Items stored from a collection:

^^^^

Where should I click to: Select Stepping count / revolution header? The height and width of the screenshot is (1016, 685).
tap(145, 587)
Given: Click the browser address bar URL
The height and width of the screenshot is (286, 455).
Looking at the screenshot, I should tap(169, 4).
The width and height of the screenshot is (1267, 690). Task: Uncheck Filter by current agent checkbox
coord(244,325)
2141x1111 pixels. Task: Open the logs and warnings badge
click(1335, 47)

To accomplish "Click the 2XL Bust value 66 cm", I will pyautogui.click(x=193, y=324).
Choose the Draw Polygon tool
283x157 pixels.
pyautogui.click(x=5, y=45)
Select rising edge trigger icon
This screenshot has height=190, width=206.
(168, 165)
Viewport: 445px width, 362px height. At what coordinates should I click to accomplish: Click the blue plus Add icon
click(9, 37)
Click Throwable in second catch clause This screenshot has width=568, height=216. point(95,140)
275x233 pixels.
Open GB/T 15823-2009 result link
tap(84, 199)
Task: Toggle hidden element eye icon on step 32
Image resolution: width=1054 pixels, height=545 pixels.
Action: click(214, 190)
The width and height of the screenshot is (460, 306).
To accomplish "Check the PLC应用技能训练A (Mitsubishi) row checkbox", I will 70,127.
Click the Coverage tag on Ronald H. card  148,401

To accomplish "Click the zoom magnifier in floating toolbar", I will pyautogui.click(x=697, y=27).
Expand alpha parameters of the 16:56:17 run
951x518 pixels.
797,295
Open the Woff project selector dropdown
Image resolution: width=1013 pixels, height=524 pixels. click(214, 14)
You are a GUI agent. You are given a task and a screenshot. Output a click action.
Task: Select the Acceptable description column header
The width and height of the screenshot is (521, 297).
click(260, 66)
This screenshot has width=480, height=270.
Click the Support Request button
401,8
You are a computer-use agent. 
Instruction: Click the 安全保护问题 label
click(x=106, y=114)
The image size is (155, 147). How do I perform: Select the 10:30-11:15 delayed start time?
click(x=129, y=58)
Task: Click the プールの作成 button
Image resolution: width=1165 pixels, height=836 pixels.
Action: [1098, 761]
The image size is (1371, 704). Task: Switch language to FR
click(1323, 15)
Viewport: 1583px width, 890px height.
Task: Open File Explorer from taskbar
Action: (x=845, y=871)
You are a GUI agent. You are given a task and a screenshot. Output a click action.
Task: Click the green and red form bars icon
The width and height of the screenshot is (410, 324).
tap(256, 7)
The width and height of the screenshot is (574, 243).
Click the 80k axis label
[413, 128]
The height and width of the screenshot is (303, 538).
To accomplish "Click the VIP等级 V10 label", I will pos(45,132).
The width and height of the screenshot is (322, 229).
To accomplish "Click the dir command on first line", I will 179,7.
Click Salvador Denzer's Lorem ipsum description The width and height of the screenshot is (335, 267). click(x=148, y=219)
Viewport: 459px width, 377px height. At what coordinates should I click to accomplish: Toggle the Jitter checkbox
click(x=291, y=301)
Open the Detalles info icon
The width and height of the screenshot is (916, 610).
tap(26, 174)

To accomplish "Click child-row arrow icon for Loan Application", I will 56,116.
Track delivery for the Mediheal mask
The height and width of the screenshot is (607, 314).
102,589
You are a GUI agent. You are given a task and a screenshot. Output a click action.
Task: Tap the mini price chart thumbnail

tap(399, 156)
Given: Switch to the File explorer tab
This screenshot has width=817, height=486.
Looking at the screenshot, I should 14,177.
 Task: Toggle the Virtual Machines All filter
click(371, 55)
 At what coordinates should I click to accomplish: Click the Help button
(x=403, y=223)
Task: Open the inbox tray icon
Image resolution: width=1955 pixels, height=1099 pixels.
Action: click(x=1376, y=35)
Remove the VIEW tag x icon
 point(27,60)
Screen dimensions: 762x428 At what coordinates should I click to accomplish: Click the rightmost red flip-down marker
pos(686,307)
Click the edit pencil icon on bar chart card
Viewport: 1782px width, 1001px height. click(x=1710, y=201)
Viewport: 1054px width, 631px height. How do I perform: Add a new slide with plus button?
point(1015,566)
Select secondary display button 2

^^^^

▶ REQUEST:
Turn every line of the data above into a Markdown table with the columns Row and Line, numbering the rows and leaving out blank lines.

▶ FINISHED ANSWER:
| Row | Line |
|---|---|
| 1 | Where should I click to: Select Stepping count / revolution header? The height and width of the screenshot is (1016, 685). |
| 2 | tap(145, 587) |
| 3 | Given: Click the browser address bar URL |
| 4 | The height and width of the screenshot is (286, 455). |
| 5 | Looking at the screenshot, I should tap(169, 4). |
| 6 | The width and height of the screenshot is (1267, 690). Task: Uncheck Filter by current agent checkbox |
| 7 | coord(244,325) |
| 8 | 2141x1111 pixels. Task: Open the logs and warnings badge |
| 9 | click(1335, 47) |
| 10 | To accomplish "Click the 2XL Bust value 66 cm", I will pyautogui.click(x=193, y=324). |
| 11 | Choose the Draw Polygon tool |
| 12 | 283x157 pixels. |
| 13 | pyautogui.click(x=5, y=45) |
| 14 | Select rising edge trigger icon |
| 15 | This screenshot has height=190, width=206. |
| 16 | (168, 165) |
| 17 | Viewport: 445px width, 362px height. At what coordinates should I click to accomplish: Click the blue plus Add icon |
| 18 | click(9, 37) |
| 19 | Click Throwable in second catch clause This screenshot has width=568, height=216. point(95,140) |
| 20 | 275x233 pixels. |
| 21 | Open GB/T 15823-2009 result link |
| 22 | tap(84, 199) |
| 23 | Task: Toggle hidden element eye icon on step 32 |
| 24 | Image resolution: width=1054 pixels, height=545 pixels. |
| 25 | Action: click(214, 190) |
| 26 | The width and height of the screenshot is (460, 306). |
| 27 | To accomplish "Check the PLC应用技能训练A (Mitsubishi) row checkbox", I will 70,127. |
| 28 | Click the Coverage tag on Ronald H. card  148,401 |
| 29 | To accomplish "Click the zoom magnifier in floating toolbar", I will pyautogui.click(x=697, y=27). |
| 30 | Expand alpha parameters of the 16:56:17 run |
| 31 | 951x518 pixels. |
| 32 | 797,295 |
| 33 | Open the Woff project selector dropdown |
| 34 | Image resolution: width=1013 pixels, height=524 pixels. click(214, 14) |
| 35 | You are a GUI agent. You are given a task and a screenshot. Output a click action. |
| 36 | Task: Select the Acceptable description column header |
| 37 | The width and height of the screenshot is (521, 297). |
| 38 | click(260, 66) |
| 39 | This screenshot has width=480, height=270. |
| 40 | Click the Support Request button |
| 41 | 401,8 |
| 42 | You are a computer-use agent.  |
| 43 | Instruction: Click the 安全保护问题 label |
| 44 | click(x=106, y=114) |
| 45 | The image size is (155, 147). How do I perform: Select the 10:30-11:15 delayed start time? |
| 46 | click(x=129, y=58) |
| 47 | Task: Click the プールの作成 button |
| 48 | Image resolution: width=1165 pixels, height=836 pixels. |
| 49 | Action: [1098, 761] |
| 50 | The image size is (1371, 704). Task: Switch language to FR |
| 51 | click(1323, 15) |
| 52 | Viewport: 1583px width, 890px height. |
| 53 | Task: Open File Explorer from taskbar |
| 54 | Action: (x=845, y=871) |
| 55 | You are a GUI agent. You are given a task and a screenshot. Output a click action. |
| 56 | Task: Click the green and red form bars icon |
| 57 | The width and height of the screenshot is (410, 324). |
| 58 | tap(256, 7) |
| 59 | The width and height of the screenshot is (574, 243). |
| 60 | Click the 80k axis label |
| 61 | [413, 128] |
| 62 | The height and width of the screenshot is (303, 538). |
| 63 | To accomplish "Click the VIP等级 V10 label", I will pos(45,132). |
| 64 | The width and height of the screenshot is (322, 229). |
| 65 | To accomplish "Click the dir command on first line", I will 179,7. |
| 66 | Click Salvador Denzer's Lorem ipsum description The width and height of the screenshot is (335, 267). click(x=148, y=219) |
| 67 | Viewport: 459px width, 377px height. At what coordinates should I click to accomplish: Toggle the Jitter checkbox |
| 68 | click(x=291, y=301) |
| 69 | Open the Detalles info icon |
| 70 | The width and height of the screenshot is (916, 610). |
| 71 | tap(26, 174) |
| 72 | To accomplish "Click child-row arrow icon for Loan Application", I will 56,116. |
| 73 | Track delivery for the Mediheal mask |
| 74 | The height and width of the screenshot is (607, 314). |
| 75 | 102,589 |
| 76 | You are a GUI agent. You are given a task and a screenshot. Output a click action. |
| 77 | Task: Tap the mini price chart thumbnail |
| 78 | tap(399, 156) |
| 79 | Given: Switch to the File explorer tab |
| 80 | This screenshot has width=817, height=486. |
| 81 | Looking at the screenshot, I should 14,177. |
| 82 |  Task: Toggle the Virtual Machines All filter |
| 83 | click(371, 55) |
| 84 |  At what coordinates should I click to accomplish: Click the Help button |
| 85 | (x=403, y=223) |
| 86 | Task: Open the inbox tray icon |
| 87 | Image resolution: width=1955 pixels, height=1099 pixels. |
| 88 | Action: click(x=1376, y=35) |
| 89 | Remove the VIEW tag x icon |
| 90 |  point(27,60) |
| 91 | Screen dimensions: 762x428 At what coordinates should I click to accomplish: Click the rightmost red flip-down marker |
| 92 | pos(686,307) |
| 93 | Click the edit pencil icon on bar chart card |
| 94 | Viewport: 1782px width, 1001px height. click(x=1710, y=201) |
| 95 | Viewport: 1054px width, 631px height. How do I perform: Add a new slide with plus button? |
| 96 | point(1015,566) |
| 97 | Select secondary display button 2 |